> _WHAT THE TASK REQUIRES_
Print every entry word for word, but omit the pictures.

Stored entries
>>

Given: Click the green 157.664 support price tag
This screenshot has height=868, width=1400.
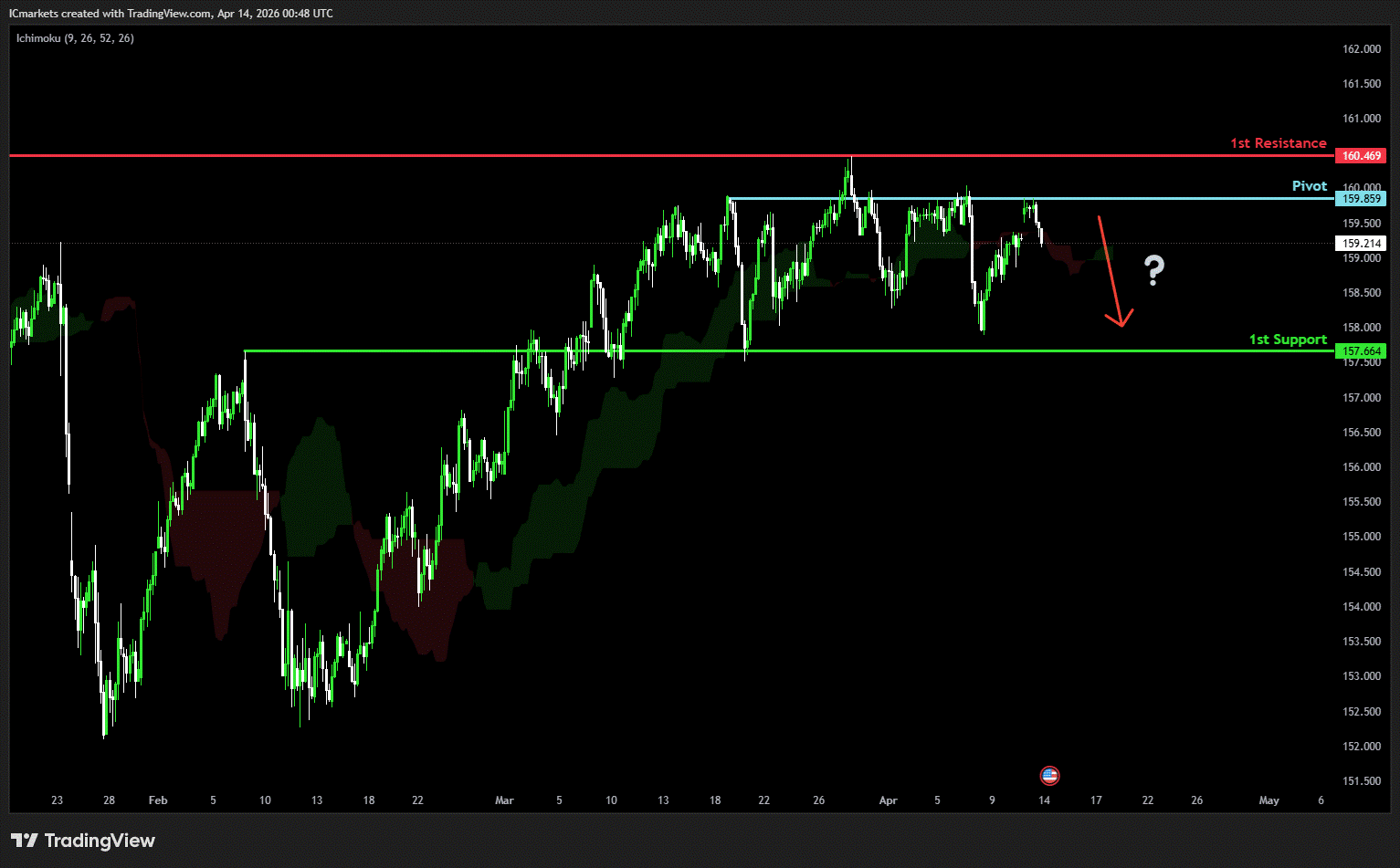Looking at the screenshot, I should (x=1360, y=351).
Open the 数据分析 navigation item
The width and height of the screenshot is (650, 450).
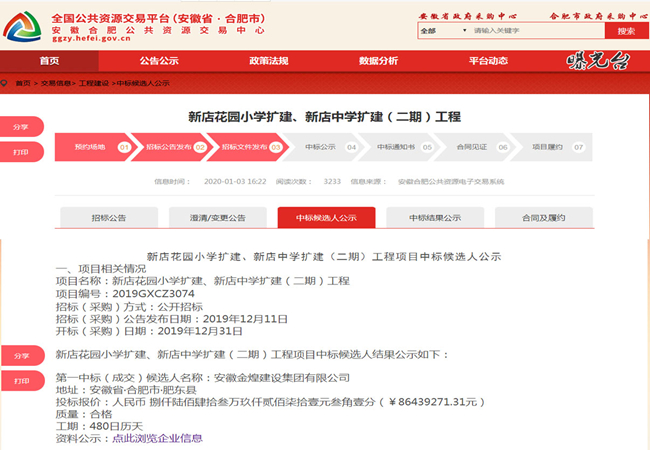[x=378, y=61]
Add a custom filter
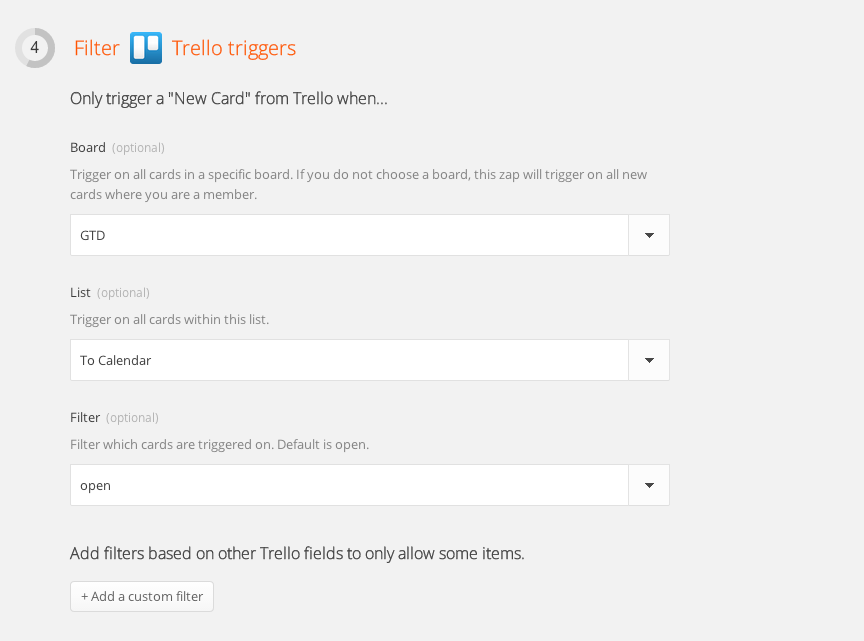Image resolution: width=864 pixels, height=641 pixels. click(x=142, y=596)
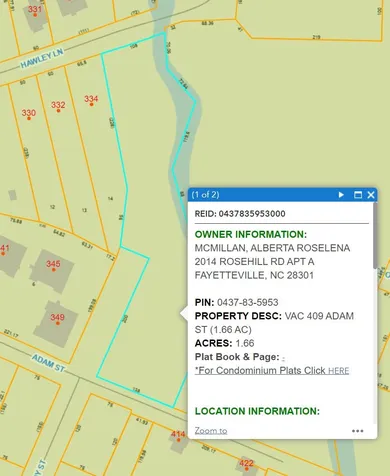The width and height of the screenshot is (390, 476).
Task: Open the popup's three-dot actions menu
Action: pos(357,431)
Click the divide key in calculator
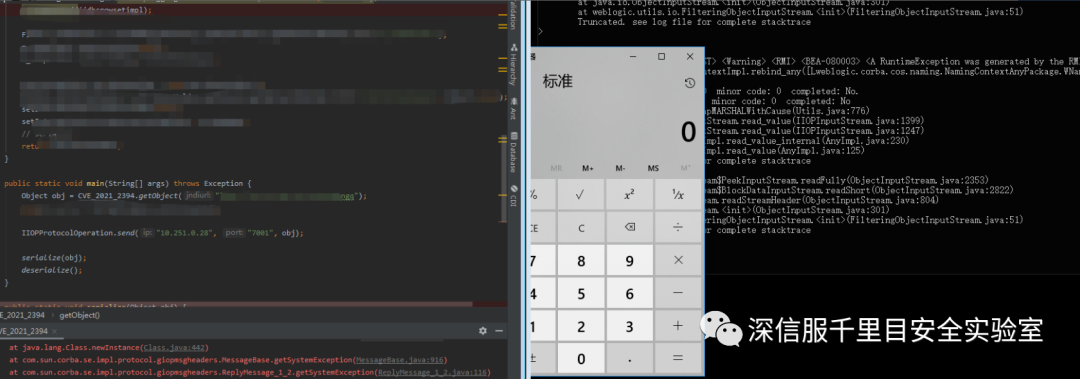 (678, 228)
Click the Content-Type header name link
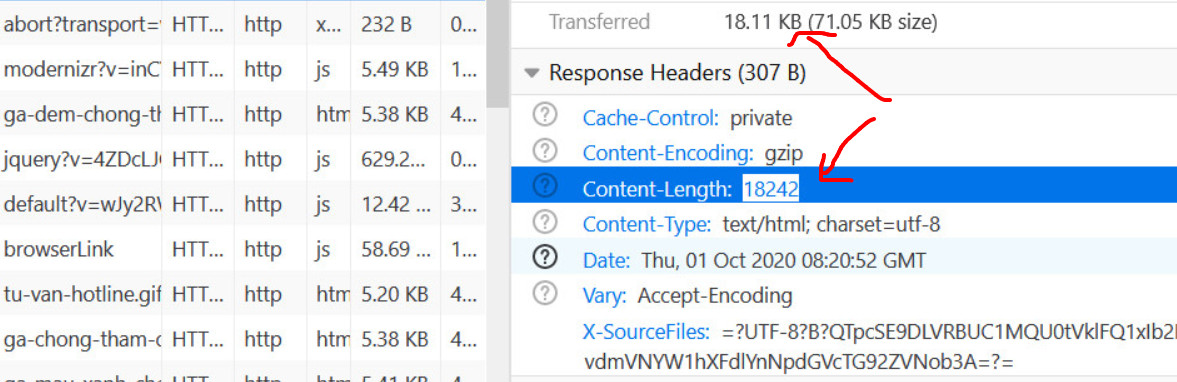The height and width of the screenshot is (382, 1177). pyautogui.click(x=647, y=224)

<<

> _EXERCISE SOLUTION_
Given: Click the green 157.664 support price tag
This screenshot has height=868, width=1400.
Looking at the screenshot, I should (x=1360, y=351).
Open the 数据分析 navigation item
The width and height of the screenshot is (650, 450).
[x=378, y=61]
Add a custom filter
Image resolution: width=864 pixels, height=641 pixels. click(x=142, y=596)
The width and height of the screenshot is (390, 476).
Task: Open the popup's three-dot actions menu
Action: pos(357,431)
Click the divide key in calculator
 (678, 228)
Click the Content-Type header name link
The height and width of the screenshot is (382, 1177). pyautogui.click(x=647, y=224)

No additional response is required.